With major Managed Services hosted separately by CompTIA and the Managed Services Provider Alliance on tap for May, you can expect to hear a lot of the grousing from solution providers about the lack of profitability they are seeing when they first move their business towards a managed services model.
For the most part, a lot of solution providers doing the complaining are only providing rudimentary remote monitoring services as the core element of their managed service. The problem with that is that remote monitoring is at best already a commodity if not something the customer expects to get for free because it really is more in the interest of the solution provider to know what’s going on with the customer’s IT operation than it is in the customer’s interest.
This tends to leave a bad taste in the solution provider’s mouth because they still have to incur the cost of setting up the service. The good news is that the major providers of managed service platforms such as N-Able, Level Platforms and Silverback are raising the bar by moving to provide a richer set of services that solution providers can resell above and beyond remote monitoring.
But even more interesting is the rise of relatively new vendors in the channel that are promising to give solution providers even richer sets of tools for delivering managed services. For example, Nimsoft is setting itself up as a competitor to Kaseya in that both companies sell IT services platforms that solution providers can deploy themselves to deliver a wider variety of classes of service that are richer than what can be found in other platforms. For example, Nimsoft enables remote monitoring that can scale all the way up to providing remote database administration.
Another recent entrant of note is Streamcore, which offers a platform for optimizing traffic based on technology originally developed for France Telecom. Unlike basic application acceleration appliances, the Streamcore technology can be used to set up a set of policies to optimize application traffic across an entire network at a pretty granular level compared with application accelerators that are based on point-to-point appliance models. That should be of interest to solution providers that need to guarantee levels of service in pretty dynamic end-user environments.
And of course, no service is ever going to be profitable if it crashes, resulting in untold number of customer service calls that raise costs with every passing minute. Given that, solution providers might want to take a look at next generation predicative analysis tools from companies such as Integrien that discover the interdependency between applications so you can actually be alerted to a pending problem before it happens.
And finally, solution providers would do well to consider how open a particular managed services platform really is because what one customer wants today is unlikely to be what another customer wants tomorrow. That means you need to have an IT services platform in place that can easily expand to not only support any number of devices, but also allow for the delivery of other software-as-a-service offerings that may complement the ones you already offer.

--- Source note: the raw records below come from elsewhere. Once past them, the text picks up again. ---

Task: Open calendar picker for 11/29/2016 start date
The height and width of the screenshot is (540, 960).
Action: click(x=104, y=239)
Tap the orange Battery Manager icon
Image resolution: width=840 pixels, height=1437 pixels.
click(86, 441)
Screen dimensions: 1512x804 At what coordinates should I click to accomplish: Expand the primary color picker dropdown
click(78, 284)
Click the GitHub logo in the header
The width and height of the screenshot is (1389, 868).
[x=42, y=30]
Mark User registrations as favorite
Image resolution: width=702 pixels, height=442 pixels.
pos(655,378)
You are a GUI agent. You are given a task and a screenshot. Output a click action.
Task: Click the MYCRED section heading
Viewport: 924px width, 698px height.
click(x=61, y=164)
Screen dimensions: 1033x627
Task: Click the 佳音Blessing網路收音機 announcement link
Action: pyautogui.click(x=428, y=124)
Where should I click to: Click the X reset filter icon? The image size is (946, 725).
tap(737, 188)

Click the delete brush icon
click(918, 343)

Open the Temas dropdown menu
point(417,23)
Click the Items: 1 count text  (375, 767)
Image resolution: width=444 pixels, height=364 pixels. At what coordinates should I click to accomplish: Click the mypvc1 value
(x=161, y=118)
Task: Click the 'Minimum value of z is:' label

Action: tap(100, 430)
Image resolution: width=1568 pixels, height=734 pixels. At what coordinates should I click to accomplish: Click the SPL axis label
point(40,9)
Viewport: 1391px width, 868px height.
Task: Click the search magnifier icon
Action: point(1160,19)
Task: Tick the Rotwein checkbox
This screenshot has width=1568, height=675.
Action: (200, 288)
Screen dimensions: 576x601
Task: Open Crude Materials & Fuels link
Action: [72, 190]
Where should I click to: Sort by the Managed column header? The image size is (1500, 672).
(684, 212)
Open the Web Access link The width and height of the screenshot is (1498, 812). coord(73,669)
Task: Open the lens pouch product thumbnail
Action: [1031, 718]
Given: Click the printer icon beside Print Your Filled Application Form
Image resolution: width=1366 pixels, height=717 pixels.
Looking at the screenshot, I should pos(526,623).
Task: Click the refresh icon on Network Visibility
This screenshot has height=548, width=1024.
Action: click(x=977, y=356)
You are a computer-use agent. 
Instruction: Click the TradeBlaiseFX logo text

Most solution providers have probably never heard of Nimsoft, Streamcore or Integrien, which is exactly the point. If you’re going to build a truly profitable managed services business, you may not need the level of sophistication offered by these tools. But you most certainly need to think a lot deeper about what types of services you are going to offer now and down the road that can provide more profit than basic remote monitoring. It’s fine to get started with remote monitoring so long as you realize that it’s the equivalent of training wheels for running a real managed services business where the entire name of the game is to provide guaranteed levels of service so the customer never needs to call for help.
Because every call from the customer is another dollar off the bottom line.